February 15th, 2011

A new People’s Pulse survey is circulating around the state Capitol, giving state lawmakers some guidance on how the public views the state’s budget challenges.

The message is a little contradictory.

Nearly half of respondents — 46% — believe the state should reduce the cost of government by decreasing expenses through public-worker furloughs and wage freezes. Twenty-four percent want to keep spending the same by increasing taxes and fees to generate more funding. Twenty-one percent would reduce the size of government by cutting programs and jobs. Nine percent did not know or refused to answer.

But respondents also opposed a variety of deficit reduction measures, with the most opposition — 78% — against raising income taxes, followed by a general-excise tax increase, at 68%.

Here is the breakdown of the opposition to the other measures presented:

*Cutting government services: 64%

*Raising taxes on business income: 58%

*Freezing wages, pension and health benefits: 58%

*Raising or imposing new fees: 55%

*Shortening days government is open to the public: 53%

*Cutting government jobs: 52%

Respondents were also hesitant to part with government services.

Nearly half wanted to preserve spending on welfare, tourism, transportation, fighting crime and drug abuse, and the environment as it is today. Respondents wanted to see more spending on education and children and youth. The largest support for budget cutting? Thirty-five percent want less welfare spending.
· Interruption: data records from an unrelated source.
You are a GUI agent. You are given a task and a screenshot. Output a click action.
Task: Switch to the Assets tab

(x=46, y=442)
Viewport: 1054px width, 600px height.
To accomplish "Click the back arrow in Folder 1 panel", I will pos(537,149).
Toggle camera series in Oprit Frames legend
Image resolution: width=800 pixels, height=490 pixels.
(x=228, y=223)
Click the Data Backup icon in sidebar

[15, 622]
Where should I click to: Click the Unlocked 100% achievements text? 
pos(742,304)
The winter People’s Pulse survey was taken by OmniTrak Group Inc. for the Hawaii Business Roundtable and the Pacific Resource Partnership. The survey is based on telephone interviews with 700 people statewide between Jan. 4 and Jan. 16.
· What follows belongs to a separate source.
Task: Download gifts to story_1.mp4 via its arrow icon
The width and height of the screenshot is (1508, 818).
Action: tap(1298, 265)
The findings on the GET, in particular, could be comforting to lawmakers who have been holding out against an increase in the broad-based tax. Gov. Neil Abercrombie has also continued to resist a GET increase, although he has said he would have to consider it if passed by lawmakers instead of his deficit-reduction plan.

Here is a statement from Donalyn Dela Cruz, Abercrombie’s spokeswoman, today:

The Governor is not in favor of raising the GET; that is why it was not part of his financial plan and legislative package.  Raising the GET has a disproportionate impact on people with lower incomes. The Governor’s proposals protect taxpayers with lower incomes.  His proposals may not be politically popular, but they are honest, fair, and advance the policies that the people of Hawaii want and expect.
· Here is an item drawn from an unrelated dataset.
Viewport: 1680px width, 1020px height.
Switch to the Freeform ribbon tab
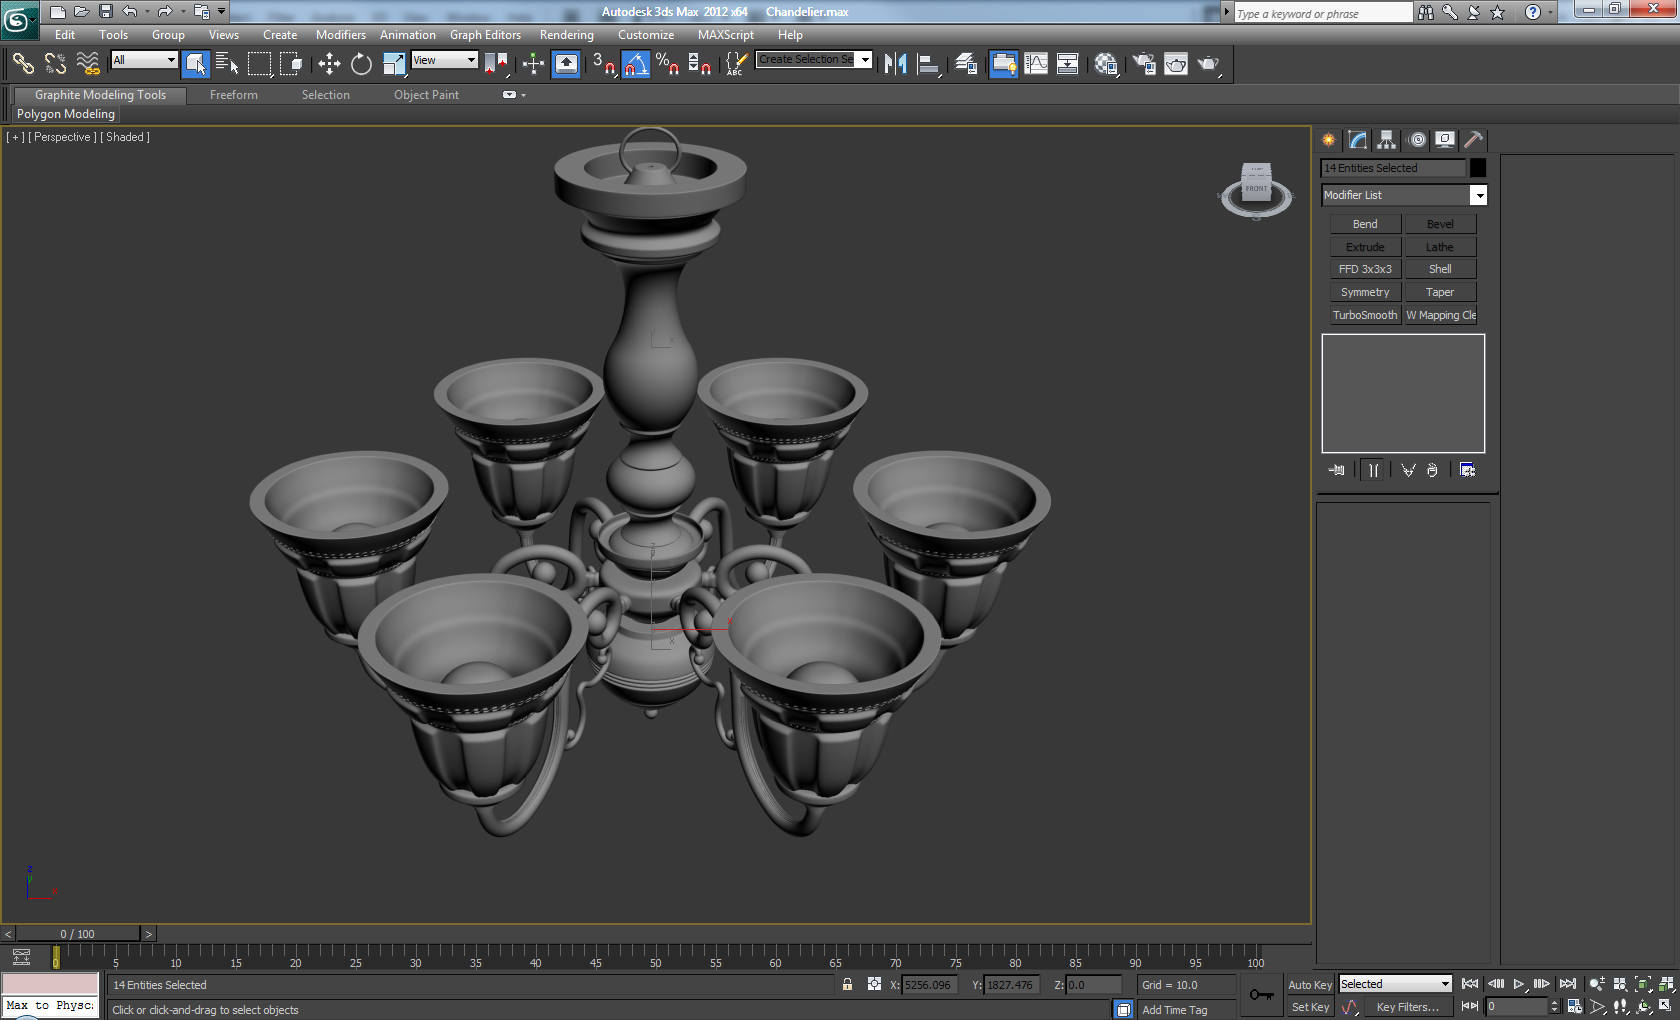(x=233, y=95)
Raising the GET also has a negative impact on the overall business climate.  The Governor’s plan stimulates economic activity, especially for local small businesses and in emerging sectors like energy and agriculture.

If a measure to raise the GET passes out of the legislature because other elements of his plan are not adopted, he will of course consider it as the people’s will. In the end, all must work together, not just to balance the budget, but more importantly to help Hawaii recover and reinvest in our priorities.

4 Responses to “Pulse”

  1. Chicken Grease:

    GET the heck out they like raise our GET and other taxes.

    “Cutting government jobs: 52%” should be a little higher; hope the poll takers somehow asked if, in fact, responders are employed by the state.

    Remove the reality disguised-as-local-joke/myth too long of the overage of state workers standing around to do a job that’d take only a few of ‘em (if not one) of them to finish; audit those getting public services’ bank accounts to determine if they should continue to get free services and free money (don’t ASK them via annual fill-out form and sign here, please; you know?). Yeah. Tough decisions, but, these happen to be simple decisions, too.

    Then see how much money you save, state of Hawaii.

  2. zzzzzz:

    Wow, big surprise.

    No wonder the legislators and guv have such a hard time making tough choices–we have an electorate that wants to have its cake and eat it too.

  3. Michael:


    Get more people working and those paying taxes now,
    are less burdened.

  4. charles:

    The poll results are predictable. The majority of those polled don’t want to cut government services but don’t want to pay more taxes/fees.

    Interestingly enough, no category of cuts, including welfare, was supported by a majority of those polled. Indeed, by wide margins, they supported INCREASING spending in areas like children and youth and education.

    So how do legislators make sense of this in light of a $800 million deficit?